Von Daniel Sander
Die Bilder brennen sich ein. Der verführerische Alptraum einer Stadt, riesig und brutal. Der verrückte Wissenschaftler, der seinen menschgewordenen Roboter losschickt, um Böses anzurichten. Das Elend der schuftenden Massen im Untergrund, die nur Räderwerk sind. Der Prunk der Wohlhabenden im Spaßviertel Yoshiwara, von Dekadenz berauscht. Der "Neue Turm Babel", von dem aus der alte Fredersen seine Stadt steuert. Die Flut, die alles mitreißt. Die Motive finden sich immer wieder in der späteren Kinogeschichte, und wenn die großen, grausamen Städte der Zukunft auftauchen, dann sind sie Variationen von Fritz Langs Vision - ob in Ridley Scotts "Blade Runner", in Luc Bessons "Das fünfte Element", in Steven Spielbergs "A.I. - Künstliche Intelligenz" oder Gotham City in den diversen "Batman"-Filmen.

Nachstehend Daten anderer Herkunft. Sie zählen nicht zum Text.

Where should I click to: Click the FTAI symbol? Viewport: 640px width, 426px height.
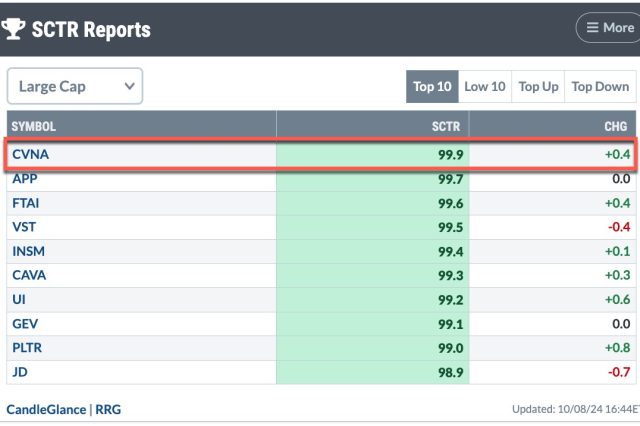(27, 203)
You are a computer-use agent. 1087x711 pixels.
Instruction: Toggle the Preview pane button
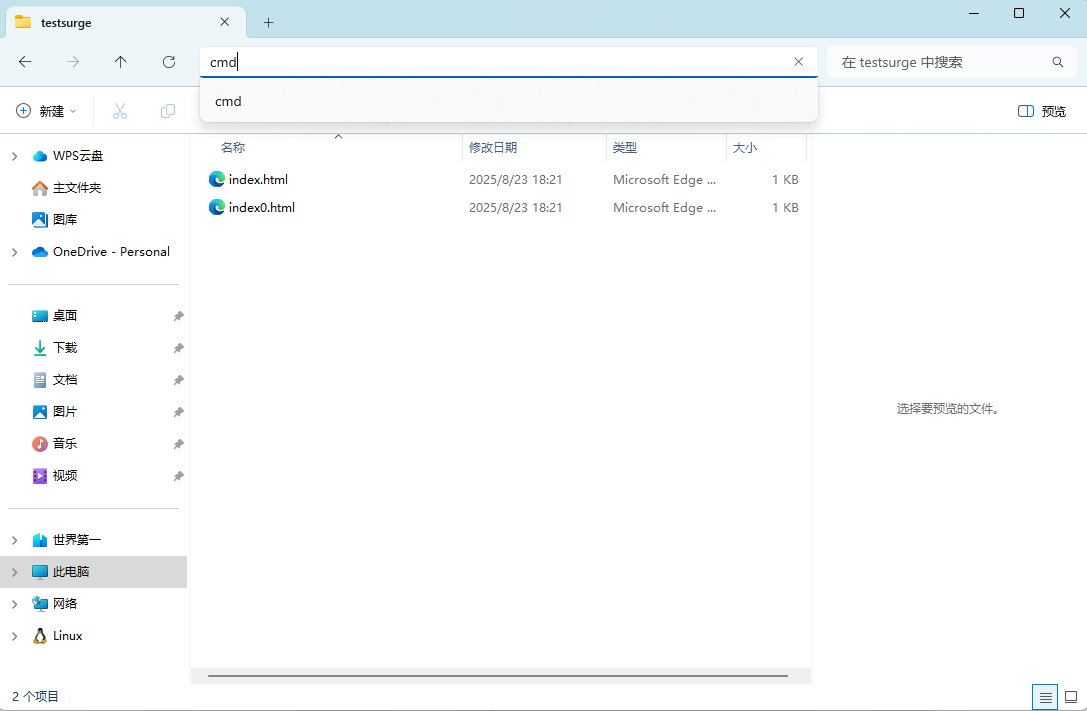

"Metropolis" hätte die Ufa beinahe für immer erledigt, als der etwa fünf Millionen Reichsmark teure Film im Januar 1927 in die Kinos kam und die Zuschauer zu Hause blieben. Ein kommerzielles Desaster. Auch die Kritiken waren damals nicht alle freundlich. Kitschig oder überstopft fanden manche den Film, unglaubwürdig und nicht zeitgemäß. Und wenn sich auch die meisten vor der Virtuosität der Technik verbeugten, als Meisterwerk mochte "Metropolis" damals fast niemand erkennen.
Diese Fehleinschätzung hat der Lauf der Zeit in Ordnung gebracht. Manchmal erkennt man es erst spät, wenn man es mit einer Legende zu tun hat. Was Fritz Lang mit "Metropolis" geschaffen hat, ist ein Geschenk an das Kino von damals, von heute und von morgen.